Brasilia – Memo. Lunedì, il presidente brasiliano Luiz Inácio Lula da Silva ha condannato il genocidio israeliano dei palestinesi nella Striscia di Gaza assediata e ha chiesto che Israele smetta di fare la parte della “vittima” per giustificare l’uccisione sistematica di civili, in particolare donne e bambini.
Parlando ai giornalisti nella capitale Brasilia, Lula ha sottolineato che Israele non sta conducendo una guerra a Gaza, ma è “un esercito che uccide donne e bambini”, aggiungendo che questa tragica realtà non è più nascosta a nessuno.

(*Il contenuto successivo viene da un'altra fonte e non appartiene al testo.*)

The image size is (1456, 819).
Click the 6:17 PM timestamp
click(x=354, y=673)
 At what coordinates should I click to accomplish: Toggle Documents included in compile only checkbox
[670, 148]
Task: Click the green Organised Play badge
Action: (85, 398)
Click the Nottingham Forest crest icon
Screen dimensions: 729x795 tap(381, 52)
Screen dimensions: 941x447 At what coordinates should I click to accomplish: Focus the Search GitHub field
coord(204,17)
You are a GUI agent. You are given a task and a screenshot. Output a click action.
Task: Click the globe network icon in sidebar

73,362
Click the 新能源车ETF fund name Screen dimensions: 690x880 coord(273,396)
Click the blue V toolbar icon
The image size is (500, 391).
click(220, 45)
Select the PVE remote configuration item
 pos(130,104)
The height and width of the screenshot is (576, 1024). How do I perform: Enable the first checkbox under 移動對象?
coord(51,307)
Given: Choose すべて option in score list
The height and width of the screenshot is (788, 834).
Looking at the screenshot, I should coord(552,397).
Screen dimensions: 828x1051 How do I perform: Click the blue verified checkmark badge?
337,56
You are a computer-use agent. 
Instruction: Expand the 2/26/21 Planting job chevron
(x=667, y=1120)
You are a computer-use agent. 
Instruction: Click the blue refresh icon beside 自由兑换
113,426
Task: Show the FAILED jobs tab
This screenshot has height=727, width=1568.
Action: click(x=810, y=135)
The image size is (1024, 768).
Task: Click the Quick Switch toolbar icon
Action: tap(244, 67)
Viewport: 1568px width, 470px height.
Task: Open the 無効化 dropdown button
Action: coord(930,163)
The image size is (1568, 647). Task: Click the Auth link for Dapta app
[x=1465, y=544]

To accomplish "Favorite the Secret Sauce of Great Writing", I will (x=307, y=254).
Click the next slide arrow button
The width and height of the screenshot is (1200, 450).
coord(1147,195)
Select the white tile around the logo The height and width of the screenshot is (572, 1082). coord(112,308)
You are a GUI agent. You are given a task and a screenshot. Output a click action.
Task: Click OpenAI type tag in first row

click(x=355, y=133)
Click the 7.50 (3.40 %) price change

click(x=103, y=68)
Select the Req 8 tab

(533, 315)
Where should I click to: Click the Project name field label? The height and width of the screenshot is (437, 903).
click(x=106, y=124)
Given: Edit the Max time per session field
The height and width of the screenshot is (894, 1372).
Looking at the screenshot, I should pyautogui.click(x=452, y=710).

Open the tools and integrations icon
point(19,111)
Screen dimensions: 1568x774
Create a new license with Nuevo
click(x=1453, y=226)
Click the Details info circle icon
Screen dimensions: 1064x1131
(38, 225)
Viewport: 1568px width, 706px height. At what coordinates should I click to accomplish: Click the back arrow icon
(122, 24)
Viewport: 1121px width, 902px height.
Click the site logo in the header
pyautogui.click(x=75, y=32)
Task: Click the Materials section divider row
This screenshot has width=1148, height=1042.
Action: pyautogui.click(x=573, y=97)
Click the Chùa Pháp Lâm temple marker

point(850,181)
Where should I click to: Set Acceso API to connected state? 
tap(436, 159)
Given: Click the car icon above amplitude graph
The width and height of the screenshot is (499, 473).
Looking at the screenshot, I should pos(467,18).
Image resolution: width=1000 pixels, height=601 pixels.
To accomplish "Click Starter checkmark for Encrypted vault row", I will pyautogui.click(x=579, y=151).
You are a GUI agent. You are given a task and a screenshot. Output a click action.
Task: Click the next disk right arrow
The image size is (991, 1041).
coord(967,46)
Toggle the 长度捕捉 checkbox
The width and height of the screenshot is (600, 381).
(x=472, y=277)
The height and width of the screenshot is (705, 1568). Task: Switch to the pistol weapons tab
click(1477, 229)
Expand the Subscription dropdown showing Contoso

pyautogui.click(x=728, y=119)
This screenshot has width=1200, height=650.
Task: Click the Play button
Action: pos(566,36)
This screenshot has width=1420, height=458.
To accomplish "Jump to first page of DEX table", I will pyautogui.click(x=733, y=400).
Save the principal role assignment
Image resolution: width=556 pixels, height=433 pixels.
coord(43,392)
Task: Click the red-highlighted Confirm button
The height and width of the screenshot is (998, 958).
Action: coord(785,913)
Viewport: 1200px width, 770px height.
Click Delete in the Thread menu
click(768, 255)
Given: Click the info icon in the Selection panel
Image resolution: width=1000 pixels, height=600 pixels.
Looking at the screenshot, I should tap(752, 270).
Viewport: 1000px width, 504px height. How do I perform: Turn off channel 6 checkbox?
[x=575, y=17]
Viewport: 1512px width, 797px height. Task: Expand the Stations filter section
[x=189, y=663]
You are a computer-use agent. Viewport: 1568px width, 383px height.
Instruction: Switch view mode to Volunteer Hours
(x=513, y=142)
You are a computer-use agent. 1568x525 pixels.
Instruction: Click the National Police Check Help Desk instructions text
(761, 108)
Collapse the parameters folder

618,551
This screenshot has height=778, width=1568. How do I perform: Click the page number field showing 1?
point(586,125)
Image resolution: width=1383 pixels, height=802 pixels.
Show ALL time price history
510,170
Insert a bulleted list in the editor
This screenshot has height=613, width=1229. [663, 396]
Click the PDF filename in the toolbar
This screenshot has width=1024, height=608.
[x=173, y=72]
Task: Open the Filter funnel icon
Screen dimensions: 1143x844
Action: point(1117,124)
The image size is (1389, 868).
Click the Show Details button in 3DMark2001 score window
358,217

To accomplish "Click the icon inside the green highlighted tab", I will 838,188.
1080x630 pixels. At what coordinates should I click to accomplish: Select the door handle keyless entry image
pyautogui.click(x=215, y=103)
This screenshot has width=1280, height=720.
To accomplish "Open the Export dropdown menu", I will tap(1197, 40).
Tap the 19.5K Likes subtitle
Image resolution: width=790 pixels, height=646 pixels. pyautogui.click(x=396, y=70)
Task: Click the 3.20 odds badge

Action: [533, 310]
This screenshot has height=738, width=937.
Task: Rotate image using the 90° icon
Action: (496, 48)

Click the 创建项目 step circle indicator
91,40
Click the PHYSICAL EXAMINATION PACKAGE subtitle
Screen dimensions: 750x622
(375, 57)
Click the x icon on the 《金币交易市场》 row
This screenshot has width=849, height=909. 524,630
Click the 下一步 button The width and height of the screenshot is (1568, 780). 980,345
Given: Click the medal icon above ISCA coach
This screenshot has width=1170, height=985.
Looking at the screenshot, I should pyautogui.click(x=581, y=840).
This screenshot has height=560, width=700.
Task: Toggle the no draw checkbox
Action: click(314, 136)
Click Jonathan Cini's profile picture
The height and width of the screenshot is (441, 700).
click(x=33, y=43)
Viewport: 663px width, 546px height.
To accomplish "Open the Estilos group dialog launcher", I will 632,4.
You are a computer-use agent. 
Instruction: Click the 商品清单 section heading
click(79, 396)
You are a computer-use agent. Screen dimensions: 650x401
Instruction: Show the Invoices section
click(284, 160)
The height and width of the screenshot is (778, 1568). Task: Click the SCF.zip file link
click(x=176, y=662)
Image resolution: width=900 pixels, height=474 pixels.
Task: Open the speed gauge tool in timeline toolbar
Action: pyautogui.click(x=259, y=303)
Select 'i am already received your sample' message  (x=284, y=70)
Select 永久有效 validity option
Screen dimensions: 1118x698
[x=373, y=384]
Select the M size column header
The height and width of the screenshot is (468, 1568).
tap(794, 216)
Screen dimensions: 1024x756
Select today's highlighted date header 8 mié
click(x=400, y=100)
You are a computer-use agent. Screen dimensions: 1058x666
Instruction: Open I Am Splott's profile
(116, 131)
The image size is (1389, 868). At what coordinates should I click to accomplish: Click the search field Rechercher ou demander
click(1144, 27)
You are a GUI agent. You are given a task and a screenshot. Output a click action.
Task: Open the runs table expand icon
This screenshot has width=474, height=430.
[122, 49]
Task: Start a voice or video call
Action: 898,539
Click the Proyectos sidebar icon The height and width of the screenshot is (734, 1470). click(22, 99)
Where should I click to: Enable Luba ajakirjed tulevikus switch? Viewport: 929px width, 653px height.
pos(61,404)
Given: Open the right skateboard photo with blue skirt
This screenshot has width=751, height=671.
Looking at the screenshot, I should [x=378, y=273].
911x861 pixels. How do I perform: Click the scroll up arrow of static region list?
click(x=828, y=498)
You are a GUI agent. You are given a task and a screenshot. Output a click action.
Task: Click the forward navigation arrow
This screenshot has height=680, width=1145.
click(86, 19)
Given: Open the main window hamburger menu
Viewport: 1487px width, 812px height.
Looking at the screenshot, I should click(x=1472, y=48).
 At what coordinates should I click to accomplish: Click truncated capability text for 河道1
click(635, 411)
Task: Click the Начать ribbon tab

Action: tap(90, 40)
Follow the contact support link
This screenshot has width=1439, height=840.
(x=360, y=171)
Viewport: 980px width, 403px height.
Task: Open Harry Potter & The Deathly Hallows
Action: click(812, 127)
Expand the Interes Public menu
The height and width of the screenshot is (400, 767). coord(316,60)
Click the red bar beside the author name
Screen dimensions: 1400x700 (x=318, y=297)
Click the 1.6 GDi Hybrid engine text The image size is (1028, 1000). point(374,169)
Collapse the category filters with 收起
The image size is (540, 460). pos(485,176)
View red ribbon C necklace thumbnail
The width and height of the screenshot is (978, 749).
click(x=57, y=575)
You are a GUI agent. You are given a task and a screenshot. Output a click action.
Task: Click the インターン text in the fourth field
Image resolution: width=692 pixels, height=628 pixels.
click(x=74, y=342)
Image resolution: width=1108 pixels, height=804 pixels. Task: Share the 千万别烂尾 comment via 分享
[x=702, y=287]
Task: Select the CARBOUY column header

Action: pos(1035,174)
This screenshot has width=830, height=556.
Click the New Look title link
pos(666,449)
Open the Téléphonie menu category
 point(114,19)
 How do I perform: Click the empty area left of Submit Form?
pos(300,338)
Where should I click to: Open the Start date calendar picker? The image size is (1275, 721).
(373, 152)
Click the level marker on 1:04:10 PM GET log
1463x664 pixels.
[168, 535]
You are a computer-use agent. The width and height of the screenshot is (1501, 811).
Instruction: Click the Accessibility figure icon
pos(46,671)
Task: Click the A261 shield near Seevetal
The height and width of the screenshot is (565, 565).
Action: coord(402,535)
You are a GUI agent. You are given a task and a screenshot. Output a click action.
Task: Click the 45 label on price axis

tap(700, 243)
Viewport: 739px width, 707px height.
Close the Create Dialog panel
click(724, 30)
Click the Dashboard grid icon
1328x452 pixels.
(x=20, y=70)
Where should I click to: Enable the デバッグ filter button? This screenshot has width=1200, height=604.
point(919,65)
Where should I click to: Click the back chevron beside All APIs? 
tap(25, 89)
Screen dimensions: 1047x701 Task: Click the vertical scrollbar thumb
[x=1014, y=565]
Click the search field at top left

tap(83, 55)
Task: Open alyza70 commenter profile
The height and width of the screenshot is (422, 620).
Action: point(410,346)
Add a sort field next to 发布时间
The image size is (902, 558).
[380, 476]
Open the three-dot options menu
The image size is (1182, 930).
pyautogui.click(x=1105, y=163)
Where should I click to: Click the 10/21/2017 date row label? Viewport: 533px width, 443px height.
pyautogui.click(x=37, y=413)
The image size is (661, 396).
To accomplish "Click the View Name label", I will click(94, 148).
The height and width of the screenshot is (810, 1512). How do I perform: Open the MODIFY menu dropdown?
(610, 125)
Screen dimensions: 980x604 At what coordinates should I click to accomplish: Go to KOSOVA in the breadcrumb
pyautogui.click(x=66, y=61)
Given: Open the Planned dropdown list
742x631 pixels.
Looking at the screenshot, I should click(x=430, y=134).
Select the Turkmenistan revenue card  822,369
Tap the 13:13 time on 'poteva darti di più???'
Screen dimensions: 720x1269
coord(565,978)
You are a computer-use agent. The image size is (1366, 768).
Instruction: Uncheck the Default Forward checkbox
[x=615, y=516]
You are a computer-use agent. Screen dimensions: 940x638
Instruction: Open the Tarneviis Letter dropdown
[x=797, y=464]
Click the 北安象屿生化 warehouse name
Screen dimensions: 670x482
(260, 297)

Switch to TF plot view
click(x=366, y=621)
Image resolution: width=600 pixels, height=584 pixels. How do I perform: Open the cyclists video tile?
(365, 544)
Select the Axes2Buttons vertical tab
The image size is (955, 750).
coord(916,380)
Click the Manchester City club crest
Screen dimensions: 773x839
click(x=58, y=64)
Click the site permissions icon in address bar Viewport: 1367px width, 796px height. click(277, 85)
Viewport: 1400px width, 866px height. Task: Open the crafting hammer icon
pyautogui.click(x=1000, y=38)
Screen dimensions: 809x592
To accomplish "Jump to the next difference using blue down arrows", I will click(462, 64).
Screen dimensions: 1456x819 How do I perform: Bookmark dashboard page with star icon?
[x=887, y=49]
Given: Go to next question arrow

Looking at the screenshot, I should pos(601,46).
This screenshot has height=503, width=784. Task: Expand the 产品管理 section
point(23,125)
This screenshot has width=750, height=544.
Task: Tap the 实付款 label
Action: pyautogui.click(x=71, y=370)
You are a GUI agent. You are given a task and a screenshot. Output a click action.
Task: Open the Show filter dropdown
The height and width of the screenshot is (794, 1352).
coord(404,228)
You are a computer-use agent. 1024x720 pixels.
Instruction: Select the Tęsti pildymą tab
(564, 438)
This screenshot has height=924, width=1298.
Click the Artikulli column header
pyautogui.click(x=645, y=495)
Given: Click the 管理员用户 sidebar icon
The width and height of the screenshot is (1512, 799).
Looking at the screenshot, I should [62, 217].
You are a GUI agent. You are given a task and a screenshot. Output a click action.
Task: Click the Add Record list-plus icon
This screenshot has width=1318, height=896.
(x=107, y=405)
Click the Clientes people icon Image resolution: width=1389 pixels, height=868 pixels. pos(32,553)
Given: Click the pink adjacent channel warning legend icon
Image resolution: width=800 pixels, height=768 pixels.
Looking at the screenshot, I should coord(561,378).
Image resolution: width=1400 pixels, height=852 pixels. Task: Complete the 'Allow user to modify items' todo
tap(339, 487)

“Tutte le persone di coscienza nel mondo ne sono consapevoli, compresi alcuni membri del popolo israeliano. Avrete sicuramente letto la lettera di un ex ministro o di un ex primo ministro israeliano che critica ciò che sta accadendo e afferma che questa non è più una guerra, ma un genocidio”, ha affermato.
Riferendosi al rifiuto di alcuni soldati israeliani di prestare servizio nell’esercito, Lula ha detto: “Avete anche visto la lettera di mille soldati che affermano che ciò che sta accadendo non è più una guerra, ma un genocidio”.
Lula ha deplorato la brutalità inflitta ai civili nella Striscia di Gaza e ha affermato: “Non si può, con il pretesto di cercare una persona specifica, uccidere donne e bambini e lasciare i bambini affamati. Non so se avete visto la scena in cui due bambini che portavano farina da mangiare sono stati uccisi”.
Lula ha ricordato il contesto storico delle sofferenze del popolo ebraico e ha invitato il governo di occupazione israeliano a superare questo comportamento brutale.
“È proprio per questo che, viste le sofferenze storiche del popolo ebraico, il governo di Israele avrebbe dovuto mostrare saggezza e umanità nel trattamento riservato al popolo palestinese”.
Lula ha affermato che il governo israeliano tratta i palestinesi come cittadini di seconda classe. “Lo diciamo da molto tempo. Il Brasile è stato il primo paese del Sud America a riconoscere lo Stato di Palestina e abbiamo sempre ribadito questa posizione”.